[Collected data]
————

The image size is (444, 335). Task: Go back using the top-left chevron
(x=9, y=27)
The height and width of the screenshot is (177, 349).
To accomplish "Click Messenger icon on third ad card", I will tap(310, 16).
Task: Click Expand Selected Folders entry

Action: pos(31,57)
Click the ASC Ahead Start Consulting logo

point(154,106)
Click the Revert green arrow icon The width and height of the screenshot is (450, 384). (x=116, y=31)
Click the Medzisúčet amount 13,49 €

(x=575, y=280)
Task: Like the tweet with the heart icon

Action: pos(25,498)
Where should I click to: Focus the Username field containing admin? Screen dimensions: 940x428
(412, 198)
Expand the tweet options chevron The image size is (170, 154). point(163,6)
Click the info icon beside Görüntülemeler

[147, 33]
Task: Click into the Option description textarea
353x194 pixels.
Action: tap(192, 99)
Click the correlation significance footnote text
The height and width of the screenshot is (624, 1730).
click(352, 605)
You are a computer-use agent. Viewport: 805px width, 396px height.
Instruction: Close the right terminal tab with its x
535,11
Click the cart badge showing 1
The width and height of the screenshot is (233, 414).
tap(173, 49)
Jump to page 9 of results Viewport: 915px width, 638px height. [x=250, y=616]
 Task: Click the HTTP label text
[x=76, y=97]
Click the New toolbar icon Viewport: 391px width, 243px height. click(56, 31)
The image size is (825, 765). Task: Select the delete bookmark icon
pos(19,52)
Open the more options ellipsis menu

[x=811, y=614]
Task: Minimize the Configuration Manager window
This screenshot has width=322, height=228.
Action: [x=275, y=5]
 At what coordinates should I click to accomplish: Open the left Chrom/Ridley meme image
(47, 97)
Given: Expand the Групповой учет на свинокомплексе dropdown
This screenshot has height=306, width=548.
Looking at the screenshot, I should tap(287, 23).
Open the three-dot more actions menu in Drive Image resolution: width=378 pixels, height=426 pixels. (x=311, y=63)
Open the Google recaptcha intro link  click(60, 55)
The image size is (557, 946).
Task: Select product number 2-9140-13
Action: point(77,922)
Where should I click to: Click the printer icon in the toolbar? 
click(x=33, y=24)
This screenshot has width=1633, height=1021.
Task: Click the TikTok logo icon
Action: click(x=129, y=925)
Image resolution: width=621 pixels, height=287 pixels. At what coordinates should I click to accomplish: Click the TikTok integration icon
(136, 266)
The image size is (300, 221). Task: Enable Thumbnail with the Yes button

————

| Problem to work on |
Word for word, copy out the records.

| Your response |
The image size is (444, 335). Task: Go back using the top-left chevron
(x=9, y=27)
The height and width of the screenshot is (177, 349).
To accomplish "Click Messenger icon on third ad card", I will tap(310, 16).
Task: Click Expand Selected Folders entry

Action: pos(31,57)
Click the ASC Ahead Start Consulting logo

point(154,106)
Click the Revert green arrow icon The width and height of the screenshot is (450, 384). (x=116, y=31)
Click the Medzisúčet amount 13,49 €

(x=575, y=280)
Task: Like the tweet with the heart icon

Action: pos(25,498)
Where should I click to: Focus the Username field containing admin? Screen dimensions: 940x428
(412, 198)
Expand the tweet options chevron The image size is (170, 154). point(163,6)
Click the info icon beside Görüntülemeler

[147, 33]
Task: Click into the Option description textarea
353x194 pixels.
Action: tap(192, 99)
Click the correlation significance footnote text
The height and width of the screenshot is (624, 1730).
click(352, 605)
You are a computer-use agent. Viewport: 805px width, 396px height.
Instruction: Close the right terminal tab with its x
535,11
Click the cart badge showing 1
The width and height of the screenshot is (233, 414).
tap(173, 49)
Jump to page 9 of results Viewport: 915px width, 638px height. [x=250, y=616]
 Task: Click the HTTP label text
[x=76, y=97]
Click the New toolbar icon Viewport: 391px width, 243px height. click(56, 31)
The image size is (825, 765). Task: Select the delete bookmark icon
pos(19,52)
Open the more options ellipsis menu

[x=811, y=614]
Task: Minimize the Configuration Manager window
This screenshot has width=322, height=228.
Action: [x=275, y=5]
 At what coordinates should I click to accomplish: Open the left Chrom/Ridley meme image
(47, 97)
Given: Expand the Групповой учет на свинокомплексе dropdown
This screenshot has height=306, width=548.
Looking at the screenshot, I should tap(287, 23).
Open the three-dot more actions menu in Drive Image resolution: width=378 pixels, height=426 pixels. (x=311, y=63)
Open the Google recaptcha intro link  click(60, 55)
The image size is (557, 946).
Task: Select product number 2-9140-13
Action: point(77,922)
Where should I click to: Click the printer icon in the toolbar? 
click(x=33, y=24)
This screenshot has width=1633, height=1021.
Task: Click the TikTok logo icon
Action: click(x=129, y=925)
Image resolution: width=621 pixels, height=287 pixels. At what coordinates should I click to accomplish: Click the TikTok integration icon
(136, 266)
The image size is (300, 221). Task: Enable Thumbnail with the Yes button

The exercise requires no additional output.